• About this exercise
Copy all the entries below exactly, but not the pictures.

----

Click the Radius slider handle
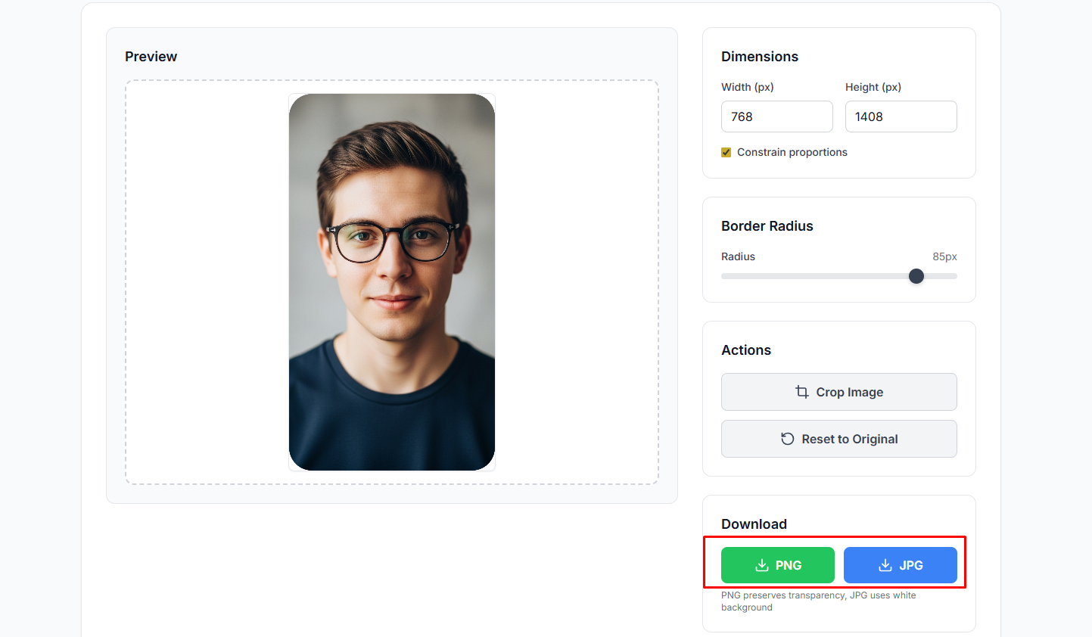Screen dimensions: 1092x637 pos(916,276)
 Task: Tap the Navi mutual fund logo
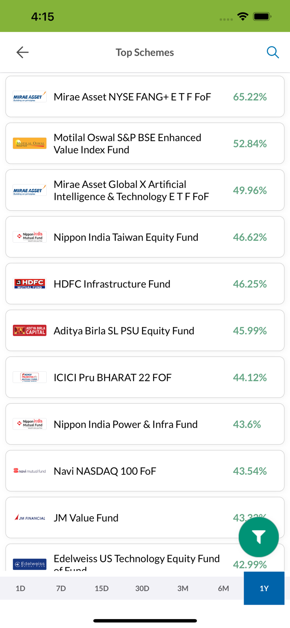30,471
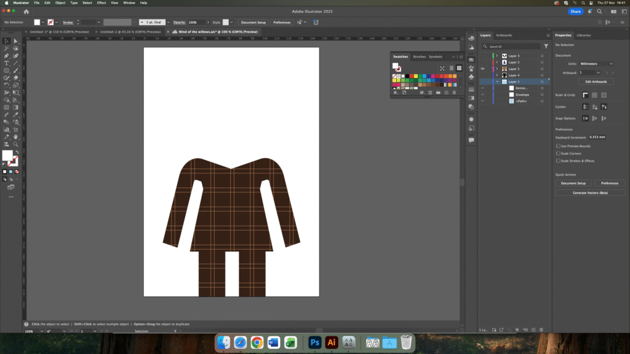Collapse Layer 1 disclosure triangle
630x354 pixels.
[x=497, y=82]
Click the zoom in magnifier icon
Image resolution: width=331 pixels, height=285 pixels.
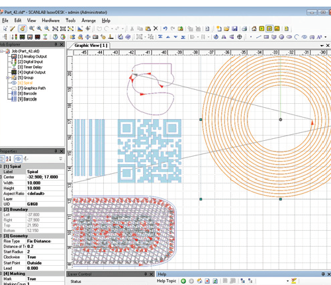pyautogui.click(x=39, y=28)
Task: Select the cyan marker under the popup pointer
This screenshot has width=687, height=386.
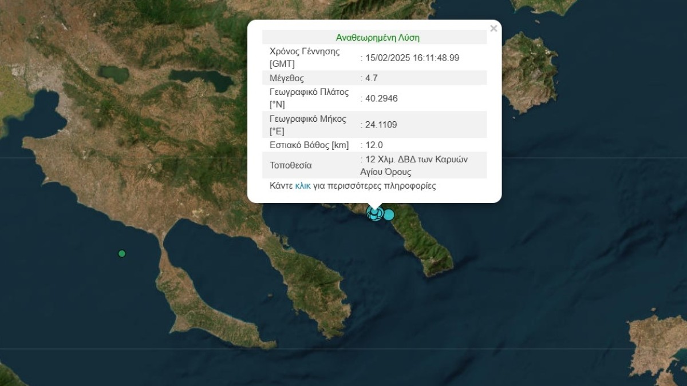Action: 374,213
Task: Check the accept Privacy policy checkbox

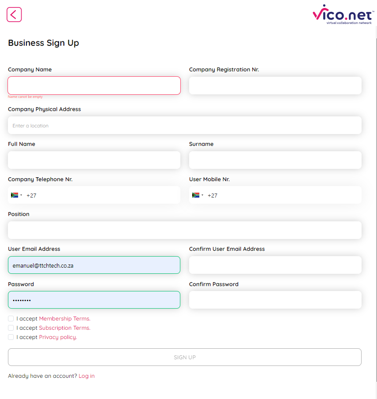Action: tap(11, 337)
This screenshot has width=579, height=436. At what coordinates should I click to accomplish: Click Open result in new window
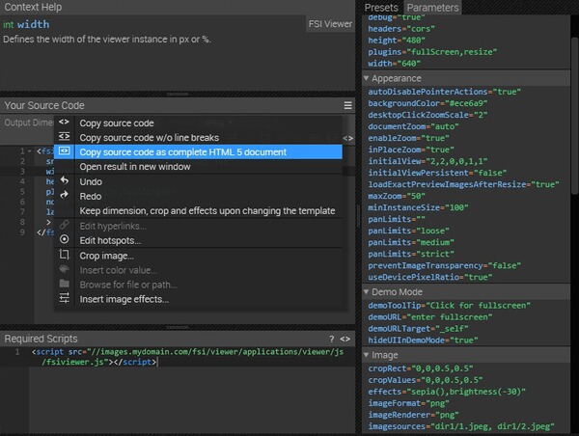pos(135,166)
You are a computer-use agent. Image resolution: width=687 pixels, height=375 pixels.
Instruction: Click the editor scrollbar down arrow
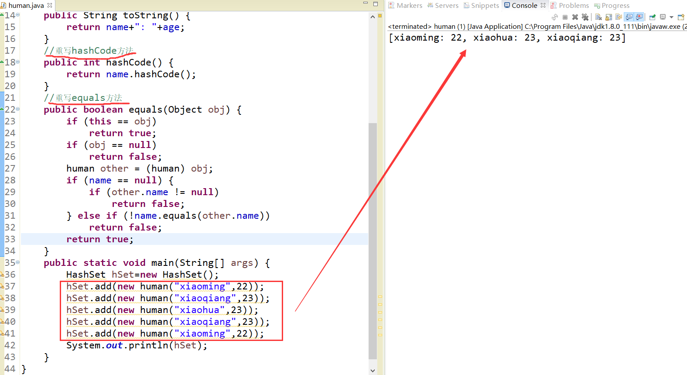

----

• Reply
Click the Radius slider handle
Screen dimensions: 1092x637 pos(916,276)
 Task: Tap the Navi mutual fund logo
30,471
Collapse Layer 1 disclosure triangle
630x354 pixels.
[x=497, y=82]
Click the zoom in magnifier icon
Image resolution: width=331 pixels, height=285 pixels.
pyautogui.click(x=39, y=28)
Task: Select the cyan marker under the popup pointer
This screenshot has width=687, height=386.
Action: 374,213
Task: Check the accept Privacy policy checkbox

Action: tap(11, 337)
This screenshot has width=579, height=436. At what coordinates should I click to accomplish: Click Open result in new window
pos(135,166)
You are a computer-use agent. Image resolution: width=687 pixels, height=375 pixels.
Instruction: Click the editor scrollbar down arrow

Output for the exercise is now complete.